Кровь и туман
Шрифт:
Когда друг против друга стоят хранители, даже миротворцы не лезут в спор. Поэтому, как бы я ни надеялся на то, что Марк воскликнет что-то вроде: “Ребята, я всё улажу!” и сам поднимет игрушку, сделать это приходится самому.
– На, – я подхожу к Лене и протягиваю ей поднятый шар.
Она принимает его.
– Ты бы хоть улыбнулся, – говорит она. – Новый год же скоро. Где твоё праздничное настроение?
– Праздники для детей, – отмахиваюсь я.
– Ага, – Лена выпрямляется, фыркает. Свободной ладонью распрямляет складки на юбке. – Совсем забыла, что ты у нас тут
Я медлю, не отхожу. Но и не отвечаю ничего. Лена теряет к моей персоне интерес и возвращается к украшению ёлки, и вот тогда я вступаю в игру: хватаю Лену за подол юбки и тяну на себя.

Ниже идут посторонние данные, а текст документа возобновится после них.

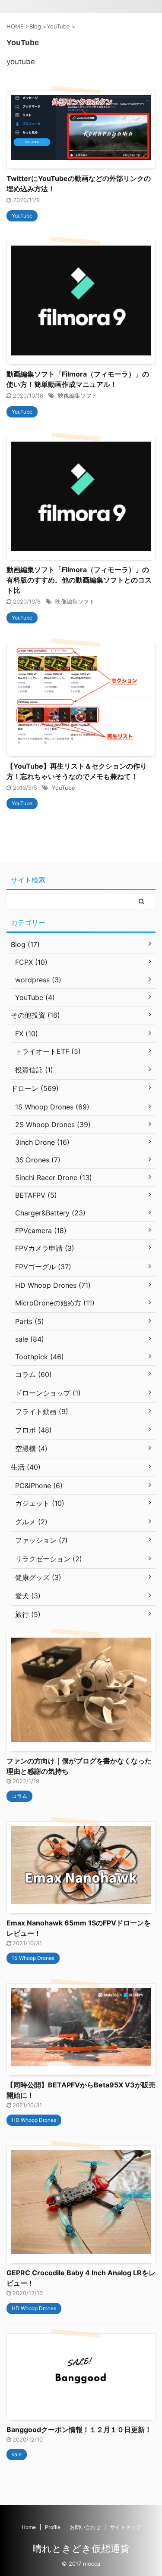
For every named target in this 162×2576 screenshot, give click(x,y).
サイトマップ (125, 2527)
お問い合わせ (85, 2527)
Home (29, 2527)
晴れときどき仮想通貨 (81, 2548)
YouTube (63, 787)
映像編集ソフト (77, 395)
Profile (52, 2527)
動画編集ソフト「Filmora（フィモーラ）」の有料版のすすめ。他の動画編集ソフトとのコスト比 (79, 580)
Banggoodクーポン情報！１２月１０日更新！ (79, 2429)
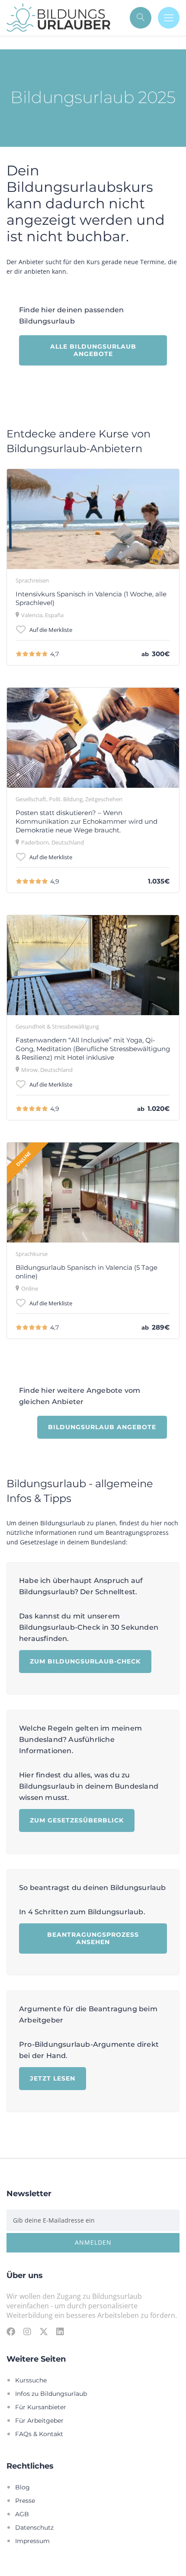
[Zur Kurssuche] (140, 18)
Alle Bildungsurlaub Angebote (93, 350)
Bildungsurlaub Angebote (102, 1427)
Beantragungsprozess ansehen (93, 1938)
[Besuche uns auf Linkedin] (60, 2331)
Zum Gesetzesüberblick (77, 1820)
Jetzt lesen (52, 2078)
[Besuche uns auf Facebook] (10, 2331)
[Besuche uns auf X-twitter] (43, 2331)
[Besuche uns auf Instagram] (27, 2331)
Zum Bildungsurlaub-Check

Лена оказывается в моих руках. Я наивно полагал, что это будет мило и романтично, но вместо этого Лена начинает лупить меня по спине и криком требовать, чтобы я сейчас же поставил её на место.
Удивительно, как легко мне сейчас даётся то, что раньше я не сделать – подумать об этом не мог. Кружу Лену на месте, будто она ничего не весит. И, главное, никакого беспокойства за возможность схватить межпозвоночную грыжу!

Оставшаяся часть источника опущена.